- _Document passage_
============================================================

TAPE: BASIL SEGGOS, CHIEF INVESTIGATOR, RIVERKEEPER (13)

Every hundred yards is a site where someone is dumping something into the waterfront. And it is the result of the old approach to our waterfront, which is essentially treating our waters like sewers.

NARR: New York city's other waterways like the the Gowanus Canal, the Harlem River, the Flushing Creek and the Bronx River are also filled with pollutants. Theresa Crimmins is the environmental coordinator for the Bronx River Alliance. She says the Alliance sends out crews every few days to remove debris from the river.

TAPE: THERESA CRIMMINS, ENVIRONMENTAL COORDINATOR, BRONX RIVER ALLIANCE. (27)

Over the last five years our restoration crew in cooperation with the parks department has pulled out well over 15 cars out of the river.

NARR: The Alliance has also pulled out couches, bottles, cans and tyres from the river. Environmental groups say that one of the reasons why illegal dumping continues is because current fines are too low to act as a deterrent. New York City's fines for dumping are as little as five dollars with a maximum of two-hundred-and-fifty dollars. Neal Kronley is the legislative policy analyst for New York city council's infrastructure division. He says that since the city is enforcing the laws against dumping it should be able to collect more civil penalties.

TAPE: NEAL KRONLEY

We have introduced legislation that will increase the fines ranging from $1000 to $5000 for a first offence and each additional offence from $5000 to $10,000.

NARR: Kronley says that there are also federal fines against dumping that can be as high as 33,500 dollars a day. But imposition of those penalties is up to the federal authorities. For the last three months, the city council has been conducting hearings on how to create a plan to put together a task force and build an effective enforcement program. On March first, Riverkeepers' investigator Basil Seggos testified before the council. He says that illegal dumping prevents neighborhood residents from enjoying the waterway.

============================================================

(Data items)
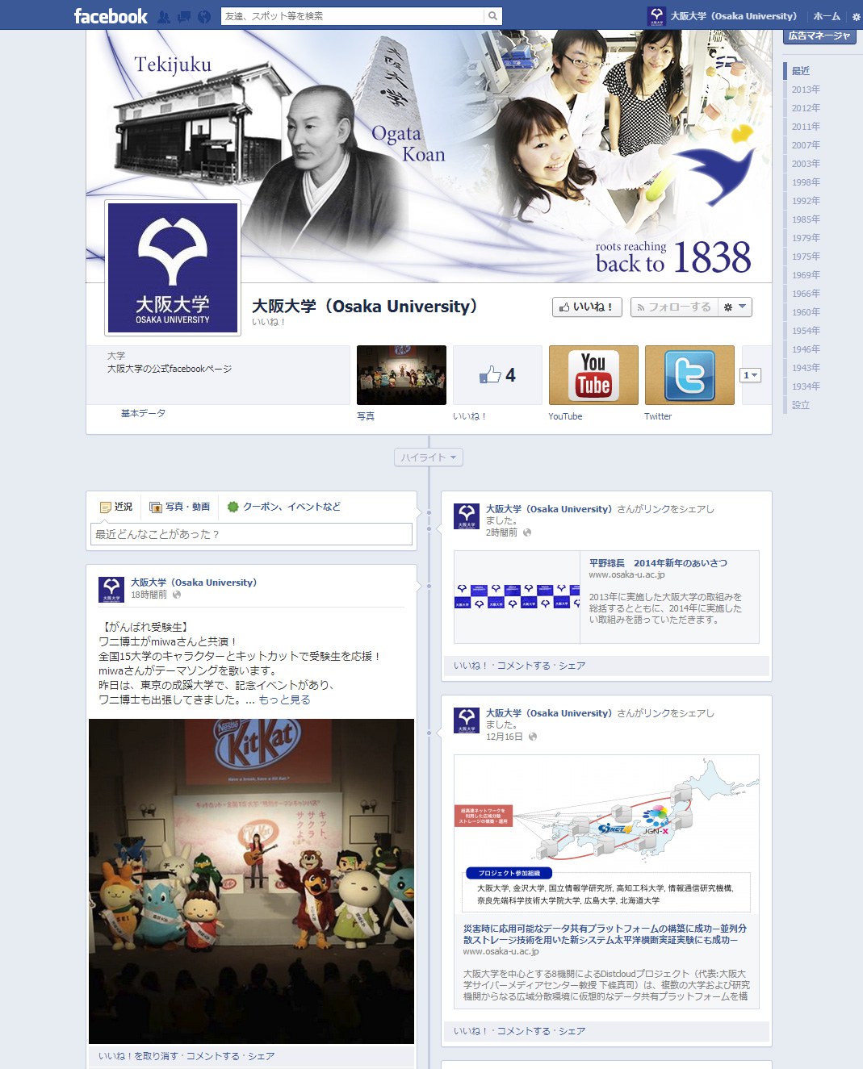Open the notifications globe icon
The image size is (863, 1069).
tap(204, 17)
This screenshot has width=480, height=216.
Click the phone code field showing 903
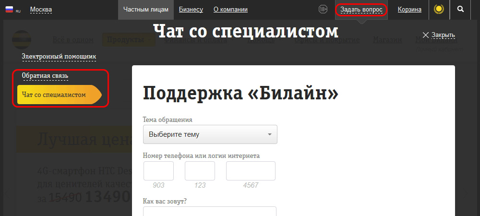point(158,171)
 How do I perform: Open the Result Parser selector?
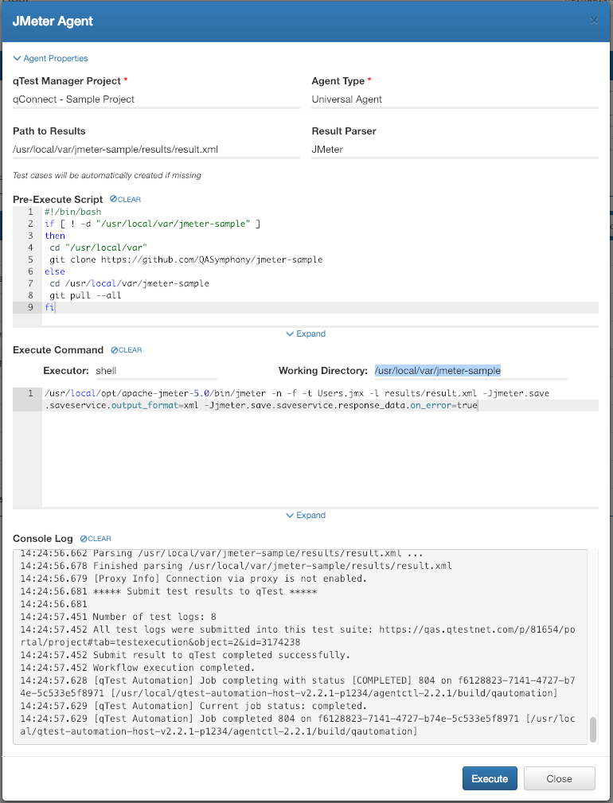point(454,149)
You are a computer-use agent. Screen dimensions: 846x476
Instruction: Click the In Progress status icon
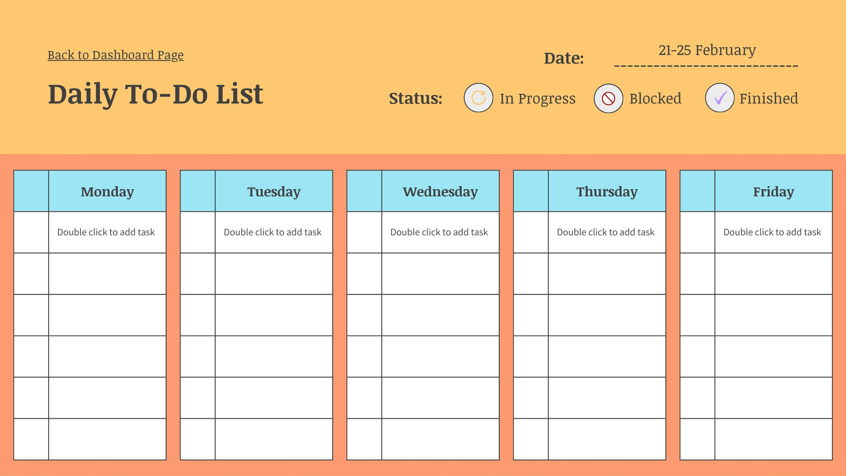[x=479, y=98]
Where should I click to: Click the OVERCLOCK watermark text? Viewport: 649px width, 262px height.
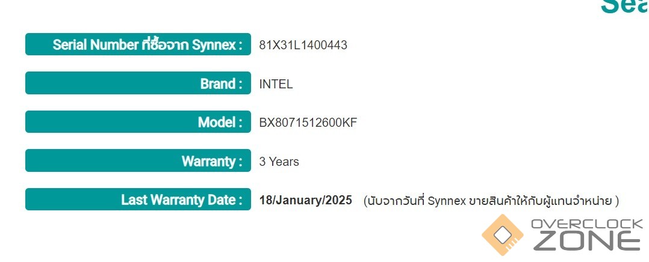[x=588, y=225]
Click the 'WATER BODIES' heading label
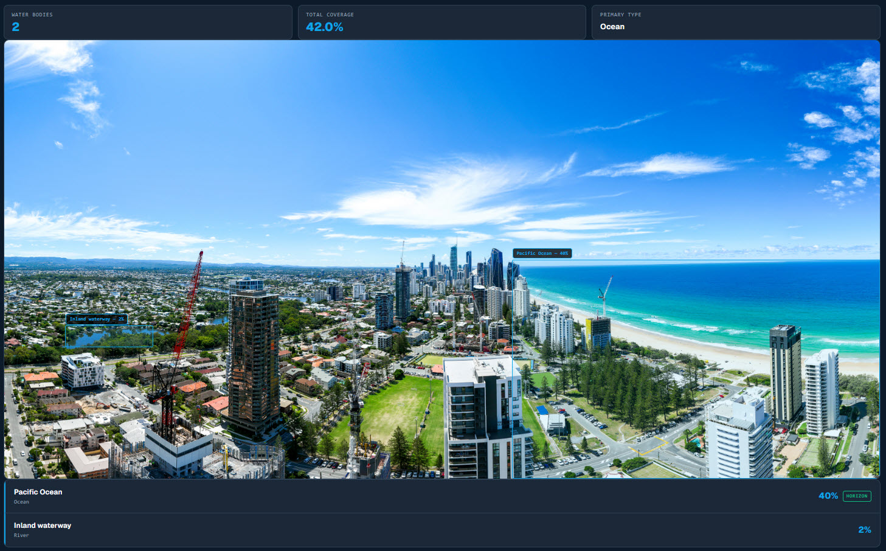 32,15
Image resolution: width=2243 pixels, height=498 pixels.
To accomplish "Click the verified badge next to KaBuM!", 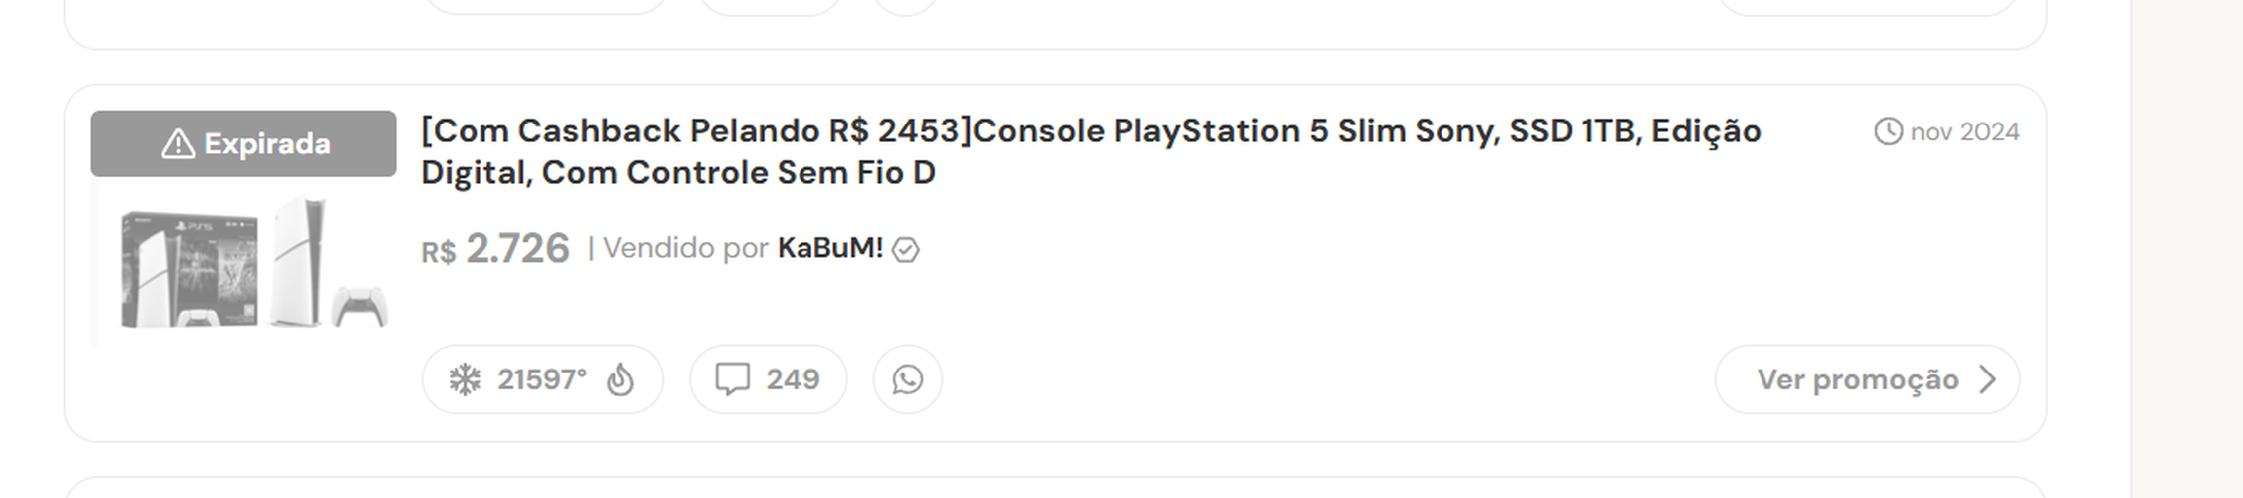I will [x=905, y=249].
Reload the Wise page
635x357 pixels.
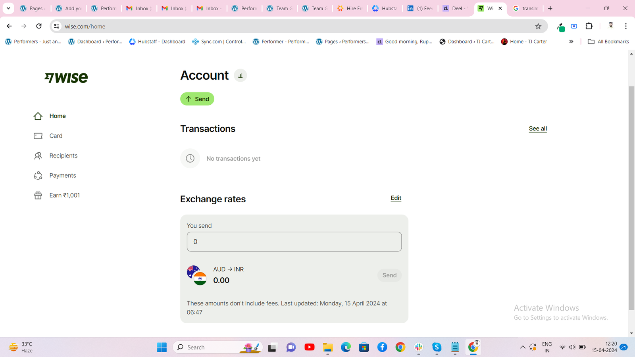pyautogui.click(x=39, y=26)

============================================================

- _Instruction_
Continue the broadcast script about illegal dumping in New York City's waterways, starting right after its final sentence.

- _Task response_
TAPE: SEGGOS (23) (WHAT HAS BEEN TAKEN AWAY FROM US/SUPPORT FOR FINES)

Places like this, Newtown Creek, we have a heavily dirty waterway traveling three miles back into a community that has no green space whatsoever. Despite the polluted conditions you have people fighting to get to the waterfront.

NARR: Riverkeeper supports the city council's committee's efforts to increase fines because it will raise the cost of dumping and offer residents a chance to reclaim their waterfront. But till the city puts its legislation in place, environmental groups like Riverkeeper are trying to tackle the problem. Riverkeeper has conducted more than one hundred patrols of Newtown Creek. It has filed citizen law suits against seven polluters including ExxonMobil for damage to the creek.

TAPE: BASIL SEGGOS

If the city isn't picking up the slack then it falls upon citizen groups like the Riverkeeper, like the metropolitan waterfront alliance to try to enforce the laws when the government is choosing not to.

NARR: In the next few months, the city council hopes to wrap up its hearings on the issue and then put to vote the legislations to increase the fines and create a new task force. For New Yorkers starved of access to waterfronts this will be the first step towards cleaner waterways.